Our predictive model is based on a SVM, which has been used in many flare prediction studies (e.g., Li et al. 2007; Ahmed et al. 2013; Bobra & Couvidat 2015). The SVM algorithm is a non-probabilistic binary classifier that determines whether the events in the positive and negative class are separable. More specifically, given a set of N observations

$\begin{eqnarray}&&{x}^{(i)}=({x}_{1}^{(i)},{x}_{2}^{(i)},...,{x}_{d}^{(i)})\end{eqnarray} \tag{ 2 }$

with $i\in 1,2,...,N$ , where d is an integer representing the number of features, and a corresponding set of labels ${y}^{(i)}=\pm 1$ , where +1 is a positive example and −1 is a negative one, the SVM algorithm tries to find a hypersurface that separates the two classes.

* Given problem a: Lay out everything in the records from the line containing "Task: Collapse the Lěsyca grid section" down to the line containing "pyautogui.click(x=92, y=551)" as a Markdown table with the columns Row and Line. Give each line its own row and leave out blank lines.

* Dataset:
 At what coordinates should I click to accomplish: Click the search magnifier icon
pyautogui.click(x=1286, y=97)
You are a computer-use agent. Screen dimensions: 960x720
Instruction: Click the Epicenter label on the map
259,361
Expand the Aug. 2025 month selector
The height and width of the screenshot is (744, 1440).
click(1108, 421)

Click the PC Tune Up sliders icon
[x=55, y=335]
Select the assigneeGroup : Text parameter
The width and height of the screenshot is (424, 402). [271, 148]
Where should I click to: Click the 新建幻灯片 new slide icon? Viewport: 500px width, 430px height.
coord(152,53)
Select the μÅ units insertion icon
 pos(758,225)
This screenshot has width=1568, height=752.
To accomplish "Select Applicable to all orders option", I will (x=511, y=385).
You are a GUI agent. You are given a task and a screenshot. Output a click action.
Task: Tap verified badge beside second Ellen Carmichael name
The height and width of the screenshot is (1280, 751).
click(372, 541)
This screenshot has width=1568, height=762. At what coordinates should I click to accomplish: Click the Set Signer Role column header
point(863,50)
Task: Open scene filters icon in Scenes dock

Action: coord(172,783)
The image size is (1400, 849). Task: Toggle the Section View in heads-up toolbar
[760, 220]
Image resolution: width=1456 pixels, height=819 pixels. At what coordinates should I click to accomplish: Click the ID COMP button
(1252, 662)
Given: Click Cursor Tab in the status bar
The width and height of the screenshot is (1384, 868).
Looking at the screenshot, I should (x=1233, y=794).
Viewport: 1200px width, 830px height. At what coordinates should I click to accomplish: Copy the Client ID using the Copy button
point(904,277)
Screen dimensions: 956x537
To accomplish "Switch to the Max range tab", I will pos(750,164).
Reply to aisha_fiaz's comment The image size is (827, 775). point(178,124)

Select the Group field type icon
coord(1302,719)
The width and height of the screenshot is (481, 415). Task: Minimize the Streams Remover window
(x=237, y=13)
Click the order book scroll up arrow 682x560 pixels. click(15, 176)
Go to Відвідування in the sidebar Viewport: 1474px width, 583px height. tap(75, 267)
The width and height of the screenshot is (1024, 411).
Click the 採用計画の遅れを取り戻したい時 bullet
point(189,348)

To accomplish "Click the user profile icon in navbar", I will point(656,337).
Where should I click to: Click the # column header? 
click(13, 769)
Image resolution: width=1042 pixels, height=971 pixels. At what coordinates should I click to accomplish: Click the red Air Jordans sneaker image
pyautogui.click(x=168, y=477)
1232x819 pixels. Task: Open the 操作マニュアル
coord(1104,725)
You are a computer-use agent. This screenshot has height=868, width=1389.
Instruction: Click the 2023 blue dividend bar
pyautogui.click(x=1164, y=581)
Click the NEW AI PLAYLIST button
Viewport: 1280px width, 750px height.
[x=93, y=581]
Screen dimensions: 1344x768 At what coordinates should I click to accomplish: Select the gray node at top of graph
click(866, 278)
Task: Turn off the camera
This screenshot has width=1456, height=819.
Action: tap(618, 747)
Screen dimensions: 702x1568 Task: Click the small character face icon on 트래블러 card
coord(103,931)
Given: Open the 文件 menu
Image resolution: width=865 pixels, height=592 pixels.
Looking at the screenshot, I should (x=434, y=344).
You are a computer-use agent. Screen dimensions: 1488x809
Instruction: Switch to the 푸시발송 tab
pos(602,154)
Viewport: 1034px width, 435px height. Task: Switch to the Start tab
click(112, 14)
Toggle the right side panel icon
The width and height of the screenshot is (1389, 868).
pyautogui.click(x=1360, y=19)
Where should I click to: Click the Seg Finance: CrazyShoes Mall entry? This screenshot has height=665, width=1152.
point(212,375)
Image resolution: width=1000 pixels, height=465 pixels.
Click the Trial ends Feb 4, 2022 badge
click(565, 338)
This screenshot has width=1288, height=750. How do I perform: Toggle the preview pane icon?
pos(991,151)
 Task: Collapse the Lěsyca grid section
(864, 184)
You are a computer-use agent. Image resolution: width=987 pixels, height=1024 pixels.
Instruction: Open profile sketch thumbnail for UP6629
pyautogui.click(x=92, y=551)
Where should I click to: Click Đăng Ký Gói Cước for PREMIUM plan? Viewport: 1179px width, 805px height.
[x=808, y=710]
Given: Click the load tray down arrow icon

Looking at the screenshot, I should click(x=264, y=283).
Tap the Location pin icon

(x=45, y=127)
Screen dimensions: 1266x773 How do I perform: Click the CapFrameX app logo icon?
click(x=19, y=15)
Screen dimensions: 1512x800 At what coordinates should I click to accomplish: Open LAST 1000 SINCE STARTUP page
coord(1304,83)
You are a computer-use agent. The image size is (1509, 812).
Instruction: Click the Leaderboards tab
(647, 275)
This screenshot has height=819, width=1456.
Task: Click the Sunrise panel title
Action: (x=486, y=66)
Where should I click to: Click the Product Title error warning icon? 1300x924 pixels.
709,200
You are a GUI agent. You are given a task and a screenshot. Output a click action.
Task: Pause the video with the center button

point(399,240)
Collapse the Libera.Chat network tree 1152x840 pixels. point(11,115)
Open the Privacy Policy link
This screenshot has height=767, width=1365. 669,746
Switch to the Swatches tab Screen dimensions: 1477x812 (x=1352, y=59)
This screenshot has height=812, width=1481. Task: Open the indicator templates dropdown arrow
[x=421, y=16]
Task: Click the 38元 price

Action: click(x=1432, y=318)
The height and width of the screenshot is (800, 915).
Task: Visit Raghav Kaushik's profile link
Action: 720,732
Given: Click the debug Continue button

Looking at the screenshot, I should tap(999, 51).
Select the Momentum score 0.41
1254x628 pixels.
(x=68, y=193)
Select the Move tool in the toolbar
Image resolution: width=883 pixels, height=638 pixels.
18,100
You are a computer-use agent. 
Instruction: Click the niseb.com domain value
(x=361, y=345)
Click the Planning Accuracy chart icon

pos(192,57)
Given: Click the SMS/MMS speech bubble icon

* Given problem b: Copy word for word everything in the passage on the flare prediction model from "with $i\in 1,2,...,N$" down to "the two classes.".

* Solution a:
| Row | Line |
|---|---|
| 1 |  Task: Collapse the Lěsyca grid section |
| 2 | (864, 184) |
| 3 | You are a computer-use agent. Image resolution: width=987 pixels, height=1024 pixels. |
| 4 | Instruction: Open profile sketch thumbnail for UP6629 |
| 5 | pyautogui.click(x=92, y=551) |

* Solution b:
with $i\in 1,2,...,N$ , where d is an integer representing the number of features, and a corresponding set of labels ${y}^{(i)}=\pm 1$ , where +1 is a positive example and −1 is a negative one, the SVM algorithm tries to find a hypersurface that separates the two classes.